Copy every entry. Do not alter a single word.

DATASET EXTRACT:
● ● ● ●
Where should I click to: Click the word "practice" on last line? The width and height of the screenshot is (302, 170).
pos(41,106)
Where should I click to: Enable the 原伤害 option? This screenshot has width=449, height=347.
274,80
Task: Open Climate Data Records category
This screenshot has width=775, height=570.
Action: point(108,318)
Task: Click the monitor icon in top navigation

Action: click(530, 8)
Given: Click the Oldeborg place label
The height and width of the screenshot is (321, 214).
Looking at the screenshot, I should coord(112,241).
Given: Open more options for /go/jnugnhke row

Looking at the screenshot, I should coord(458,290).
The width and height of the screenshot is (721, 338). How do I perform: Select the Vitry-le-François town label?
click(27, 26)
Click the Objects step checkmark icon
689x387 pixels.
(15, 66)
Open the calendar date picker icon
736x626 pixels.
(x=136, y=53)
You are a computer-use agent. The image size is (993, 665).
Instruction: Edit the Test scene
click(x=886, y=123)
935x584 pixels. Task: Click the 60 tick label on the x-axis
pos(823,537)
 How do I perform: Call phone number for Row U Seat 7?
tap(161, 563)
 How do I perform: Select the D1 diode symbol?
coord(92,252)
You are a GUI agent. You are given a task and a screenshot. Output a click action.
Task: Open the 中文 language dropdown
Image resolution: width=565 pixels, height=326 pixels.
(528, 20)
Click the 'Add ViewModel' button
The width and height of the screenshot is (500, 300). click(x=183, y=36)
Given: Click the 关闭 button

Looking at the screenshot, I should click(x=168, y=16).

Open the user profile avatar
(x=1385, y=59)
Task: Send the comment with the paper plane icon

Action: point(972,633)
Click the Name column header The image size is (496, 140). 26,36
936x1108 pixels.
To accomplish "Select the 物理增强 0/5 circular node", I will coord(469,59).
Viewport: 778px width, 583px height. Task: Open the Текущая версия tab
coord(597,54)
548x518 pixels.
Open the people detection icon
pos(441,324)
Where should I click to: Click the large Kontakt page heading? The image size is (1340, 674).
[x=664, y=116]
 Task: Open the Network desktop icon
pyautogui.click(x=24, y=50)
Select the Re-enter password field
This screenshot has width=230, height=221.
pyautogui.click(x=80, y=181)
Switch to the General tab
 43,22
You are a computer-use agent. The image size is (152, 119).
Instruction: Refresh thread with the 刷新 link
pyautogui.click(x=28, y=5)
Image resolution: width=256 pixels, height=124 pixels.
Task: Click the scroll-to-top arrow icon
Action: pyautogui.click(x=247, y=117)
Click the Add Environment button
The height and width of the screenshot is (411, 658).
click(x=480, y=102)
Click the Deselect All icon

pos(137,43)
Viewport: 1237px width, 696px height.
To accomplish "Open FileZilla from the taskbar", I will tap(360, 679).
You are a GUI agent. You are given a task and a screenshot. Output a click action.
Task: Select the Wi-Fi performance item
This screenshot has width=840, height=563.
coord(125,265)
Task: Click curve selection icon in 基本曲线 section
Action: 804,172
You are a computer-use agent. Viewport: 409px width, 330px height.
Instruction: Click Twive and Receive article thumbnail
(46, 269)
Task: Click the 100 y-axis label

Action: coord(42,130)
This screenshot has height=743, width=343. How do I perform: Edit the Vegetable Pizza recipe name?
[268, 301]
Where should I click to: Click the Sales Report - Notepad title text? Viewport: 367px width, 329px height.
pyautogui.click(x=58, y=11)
● ● ● ●
COMPLETED TASK:
Where should I click to: Click the word "practice" on last line? The width and height of the screenshot is (302, 170).
pos(41,106)
Where should I click to: Enable the 原伤害 option? This screenshot has width=449, height=347.
274,80
Task: Open Climate Data Records category
This screenshot has width=775, height=570.
Action: point(108,318)
Task: Click the monitor icon in top navigation

Action: click(530, 8)
Given: Click the Oldeborg place label
The height and width of the screenshot is (321, 214).
Looking at the screenshot, I should coord(112,241).
Given: Open more options for /go/jnugnhke row

Looking at the screenshot, I should coord(458,290).
The width and height of the screenshot is (721, 338). How do I perform: Select the Vitry-le-François town label?
click(27, 26)
Click the Objects step checkmark icon
689x387 pixels.
(15, 66)
Open the calendar date picker icon
736x626 pixels.
(x=136, y=53)
You are a computer-use agent. The image size is (993, 665).
Instruction: Edit the Test scene
click(x=886, y=123)
935x584 pixels. Task: Click the 60 tick label on the x-axis
pos(823,537)
 How do I perform: Call phone number for Row U Seat 7?
tap(161, 563)
 How do I perform: Select the D1 diode symbol?
coord(92,252)
You are a GUI agent. You are given a task and a screenshot. Output a click action.
Task: Open the 中文 language dropdown
Image resolution: width=565 pixels, height=326 pixels.
(528, 20)
Click the 'Add ViewModel' button
The width and height of the screenshot is (500, 300). click(x=183, y=36)
Given: Click the 关闭 button

Looking at the screenshot, I should click(x=168, y=16).

Open the user profile avatar
(x=1385, y=59)
Task: Send the comment with the paper plane icon

Action: point(972,633)
Click the Name column header The image size is (496, 140). 26,36
936x1108 pixels.
To accomplish "Select the 物理增强 0/5 circular node", I will coord(469,59).
Viewport: 778px width, 583px height. Task: Open the Текущая версия tab
coord(597,54)
548x518 pixels.
Open the people detection icon
pos(441,324)
Where should I click to: Click the large Kontakt page heading? The image size is (1340, 674).
[x=664, y=116]
 Task: Open the Network desktop icon
pyautogui.click(x=24, y=50)
Select the Re-enter password field
This screenshot has width=230, height=221.
pyautogui.click(x=80, y=181)
Switch to the General tab
 43,22
You are a computer-use agent. The image size is (152, 119).
Instruction: Refresh thread with the 刷新 link
pyautogui.click(x=28, y=5)
Image resolution: width=256 pixels, height=124 pixels.
Task: Click the scroll-to-top arrow icon
Action: pyautogui.click(x=247, y=117)
Click the Add Environment button
The height and width of the screenshot is (411, 658).
click(x=480, y=102)
Click the Deselect All icon

pos(137,43)
Viewport: 1237px width, 696px height.
To accomplish "Open FileZilla from the taskbar", I will tap(360, 679).
You are a GUI agent. You are given a task and a screenshot. Output a click action.
Task: Select the Wi-Fi performance item
This screenshot has width=840, height=563.
coord(125,265)
Task: Click curve selection icon in 基本曲线 section
Action: 804,172
You are a computer-use agent. Viewport: 409px width, 330px height.
Instruction: Click Twive and Receive article thumbnail
(46, 269)
Task: Click the 100 y-axis label

Action: coord(42,130)
This screenshot has height=743, width=343. How do I perform: Edit the Vegetable Pizza recipe name?
[268, 301]
Where should I click to: Click the Sales Report - Notepad title text? Viewport: 367px width, 329px height.
pyautogui.click(x=58, y=11)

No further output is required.